A recent study from WalletHub analyzed the state of housing costs in the United States, with the results showing just how much housing affordability varies state-to-state.
"Homeowners and home buyers have faced whiplash over the past few years, with housing prices soaring and interest rates fluctuating from historic lows back up to the highest rates in more than a decade. In the most expensive state, housing costs can take up around 50% of the median income," Chip Lupo, WalletHub writer and analyst, shared in the report.
Their study considered each state's rental and mortgage costs, as well as home energy prices to determine which offer the most affordable housing options.

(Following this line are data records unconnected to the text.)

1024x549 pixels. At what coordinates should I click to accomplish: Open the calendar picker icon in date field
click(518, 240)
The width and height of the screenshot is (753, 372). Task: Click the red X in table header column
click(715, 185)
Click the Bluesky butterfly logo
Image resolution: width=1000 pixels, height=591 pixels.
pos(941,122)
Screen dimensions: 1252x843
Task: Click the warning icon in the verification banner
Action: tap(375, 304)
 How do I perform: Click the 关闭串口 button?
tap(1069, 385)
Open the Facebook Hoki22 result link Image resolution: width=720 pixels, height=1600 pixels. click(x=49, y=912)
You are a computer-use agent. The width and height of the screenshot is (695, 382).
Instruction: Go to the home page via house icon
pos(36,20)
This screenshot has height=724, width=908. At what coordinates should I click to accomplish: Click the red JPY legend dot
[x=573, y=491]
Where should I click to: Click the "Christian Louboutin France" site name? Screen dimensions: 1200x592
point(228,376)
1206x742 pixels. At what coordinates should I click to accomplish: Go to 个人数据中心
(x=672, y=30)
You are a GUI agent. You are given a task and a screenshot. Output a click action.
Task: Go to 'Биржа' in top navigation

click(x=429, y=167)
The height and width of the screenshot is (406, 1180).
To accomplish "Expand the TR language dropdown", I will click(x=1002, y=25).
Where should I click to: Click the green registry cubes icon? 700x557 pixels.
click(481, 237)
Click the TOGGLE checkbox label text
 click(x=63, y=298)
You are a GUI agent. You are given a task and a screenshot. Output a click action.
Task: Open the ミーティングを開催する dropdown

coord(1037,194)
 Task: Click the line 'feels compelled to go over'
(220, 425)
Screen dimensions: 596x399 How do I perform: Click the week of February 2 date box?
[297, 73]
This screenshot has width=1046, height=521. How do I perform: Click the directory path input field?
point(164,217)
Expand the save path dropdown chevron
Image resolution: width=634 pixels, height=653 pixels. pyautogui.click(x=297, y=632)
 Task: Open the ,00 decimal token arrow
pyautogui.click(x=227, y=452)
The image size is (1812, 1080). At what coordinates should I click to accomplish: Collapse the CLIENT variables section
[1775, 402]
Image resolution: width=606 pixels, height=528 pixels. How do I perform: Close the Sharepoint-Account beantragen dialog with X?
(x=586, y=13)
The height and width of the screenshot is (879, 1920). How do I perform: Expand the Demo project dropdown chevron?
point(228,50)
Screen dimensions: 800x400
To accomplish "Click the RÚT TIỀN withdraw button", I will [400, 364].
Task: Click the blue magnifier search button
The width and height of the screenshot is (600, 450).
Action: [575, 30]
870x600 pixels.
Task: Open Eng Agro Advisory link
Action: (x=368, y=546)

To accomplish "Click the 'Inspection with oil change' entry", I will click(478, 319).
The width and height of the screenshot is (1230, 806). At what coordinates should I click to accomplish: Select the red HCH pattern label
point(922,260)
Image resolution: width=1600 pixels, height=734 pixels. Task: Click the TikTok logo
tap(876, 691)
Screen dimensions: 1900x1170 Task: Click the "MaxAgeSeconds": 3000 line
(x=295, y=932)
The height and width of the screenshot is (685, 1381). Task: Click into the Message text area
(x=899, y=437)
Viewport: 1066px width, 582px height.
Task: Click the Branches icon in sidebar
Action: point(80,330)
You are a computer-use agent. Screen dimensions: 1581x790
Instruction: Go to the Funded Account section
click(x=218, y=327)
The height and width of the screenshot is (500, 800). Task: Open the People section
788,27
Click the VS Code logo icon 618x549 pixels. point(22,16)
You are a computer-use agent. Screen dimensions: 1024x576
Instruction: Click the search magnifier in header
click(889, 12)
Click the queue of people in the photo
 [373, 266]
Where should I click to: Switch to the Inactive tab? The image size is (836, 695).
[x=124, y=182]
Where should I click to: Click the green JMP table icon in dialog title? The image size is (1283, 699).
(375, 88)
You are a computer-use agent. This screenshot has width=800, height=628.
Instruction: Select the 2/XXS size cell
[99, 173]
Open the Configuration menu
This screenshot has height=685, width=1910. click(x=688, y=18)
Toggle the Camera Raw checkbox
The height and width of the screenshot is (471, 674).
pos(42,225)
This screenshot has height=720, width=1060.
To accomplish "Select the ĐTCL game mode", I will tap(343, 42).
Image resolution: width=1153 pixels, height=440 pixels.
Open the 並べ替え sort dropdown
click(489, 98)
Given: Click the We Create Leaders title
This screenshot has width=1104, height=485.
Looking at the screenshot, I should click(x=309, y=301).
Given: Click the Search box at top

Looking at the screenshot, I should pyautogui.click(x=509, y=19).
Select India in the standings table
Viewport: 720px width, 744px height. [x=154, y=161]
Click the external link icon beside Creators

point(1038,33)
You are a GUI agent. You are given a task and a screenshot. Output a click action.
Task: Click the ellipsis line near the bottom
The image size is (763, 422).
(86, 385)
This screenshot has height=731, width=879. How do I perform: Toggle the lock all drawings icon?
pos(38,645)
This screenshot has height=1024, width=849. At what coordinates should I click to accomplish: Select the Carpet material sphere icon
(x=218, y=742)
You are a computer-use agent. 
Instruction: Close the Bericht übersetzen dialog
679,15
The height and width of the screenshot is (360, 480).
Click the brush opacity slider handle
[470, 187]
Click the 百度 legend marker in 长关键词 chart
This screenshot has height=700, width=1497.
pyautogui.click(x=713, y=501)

The states where residents spend the highest percentage of their income on housing, according to WalletHub's analysis, are Hawaii (50.02%), California (43%), Massachusetts (33.67%), Oregon (32.56%) and Washington (32.97%).
In the slideshow above, we'll look at the ten states WalletHub determined spend the lowest percentage of their income on housing.
Home insurance costs across states vary about as widely as home prices. Bankrate reports that the average homeowner in the U.S. pays around $2,424 per year, or about $202 per month, for insurance with a $300,000 dwelling limit; however, residents in some states are paying more than twice the average. Those living in Nebraska pay the highest homeowners' premiums, at an average of $6,587 per year, followed by Louisiana at $6,274 per year and Florida at $5,838 per year.
Residents enjoy the lowest homeowners' insurance rates in Vermont at just $827 per year, followed by Delaware at $966 and Alaska at an average of $1,035 annually.